Daniel Bain, associate professor of geology & environmental sciences and deputy director of the Pittsburgh Water Collaboratory, will lead this discussion.

Bain said he hopes the event encourages and educates faculty on areas of the University that might be useful in their research, and creates connections with people in operations. “What I’m hoping is this really creates and makes vital some of these connections that could be there and aren’t necessarily.

“At the same time, operations really has to think about the faculty as its colleagues,” he said. “For a long time, I think that there’s been a bit of a perception of otherness. … But some of us work in stormwater, some of us work in these really complicated (areas). We can do things that are helpful, and it’s helpful to us because we’re trying to teach students how to do this stuff and it’s all real world examples. The best way I can teach is throw a real world example at a student. If they can do it, that’s what they’re going to internalize.”

Aurora Sharrard, assistant vice chancellor for sustainability, said there are some faculty who are already engaged in this type of partnership with operations, “but it’s a pretty small set and we’ve been wanting to grow those opportunities and create more relationships that help those opportunities blossom all over campus.”

On the operations side, there will be a panel of administration officials who will “talk about the challenges and obstacles that they’re facing today. Essentially, what keeps them up at night,” Sharrard said. The participants range from people in Facilities Management to financial operations to community engagement.

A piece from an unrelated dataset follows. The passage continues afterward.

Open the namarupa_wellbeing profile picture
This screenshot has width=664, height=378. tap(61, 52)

Bain said the most exciting thing about the event is the last third, dubbed Conversation and Matching Roundtables, where people are going to have the chance to really talk — “Everyone’s going to be in the room, so why waste that opportunity? Buddy up and figure out the twinkle of that next project.”

The idea of bringing the two sides together, Sharrard said, “is to showcase to operational folks who may be in the room what those potential partnership mechanisms might look like, because some projects may be small, some projects may be larger and more in depth and span years. … And part of it is to show off these projects that have already happened and may happen fairly regularly, so that people have a model that they can follow.”

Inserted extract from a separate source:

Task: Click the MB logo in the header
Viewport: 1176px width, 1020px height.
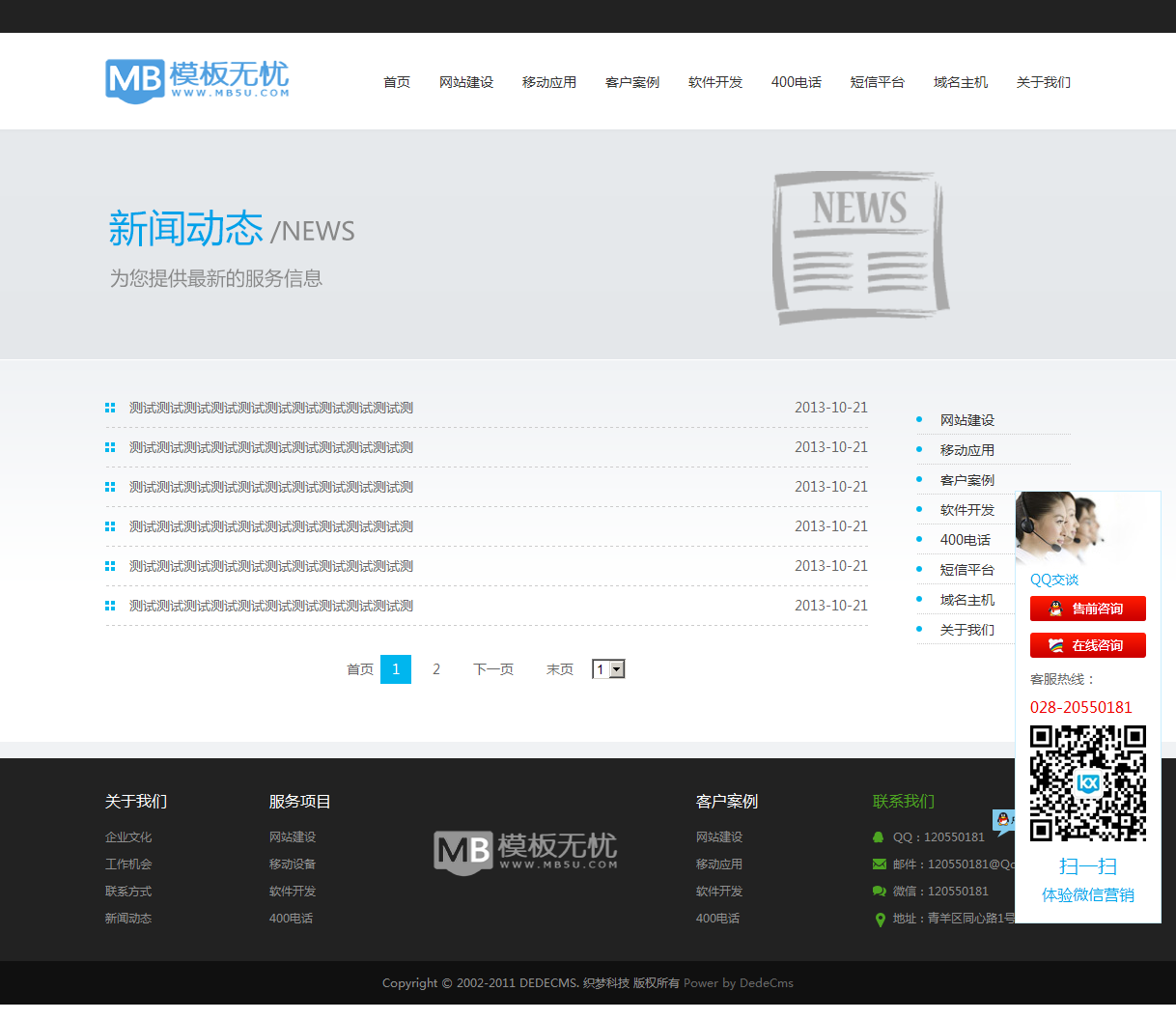Action: [197, 80]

She cited one project that’s been going on for several years that involves faculty, students and Pitt infrastructure. Melissa Bilec, co-director for the Mascaro Center, has always had a graduate student who does the Pittsburgh campus greenhouse gas inventory, which started as a partnership with Facilities Management, but now requires data from departments across the University.

Bain said he worked with students about 15 years ago to get a rain garden on the lawn next to Petersen Events Center (where the Sports & Performance Center is now under construction). That process led to him wanting to create more ties with operations, “because sometimes it was really hard to get facilities to interact with us.”

He also said when he’s teaching about stormwater he always calls facilities “so we can go look at the well they have in Sennott Square where they pump all the water that would be filling the parking garage. It’s really a way that you can see things that you wouldn’t normally see as a student.”

A sustainability class taught by Ward Allebach, in the Department of Geology and Environmental Science, also lets students “creatively think about ways they can have a positive impact on on campus sustainability,” Kovalcik said. This had led to projects like battery recycling on campus and the Bike Cave.

“I think the University has had these research and operations collaborations focused on sustainability for at least 15 years,” Sharrard said. “This is just our next step in that journey of trying to formalize and solidify our unified approach to an expanded research and operations partnership.”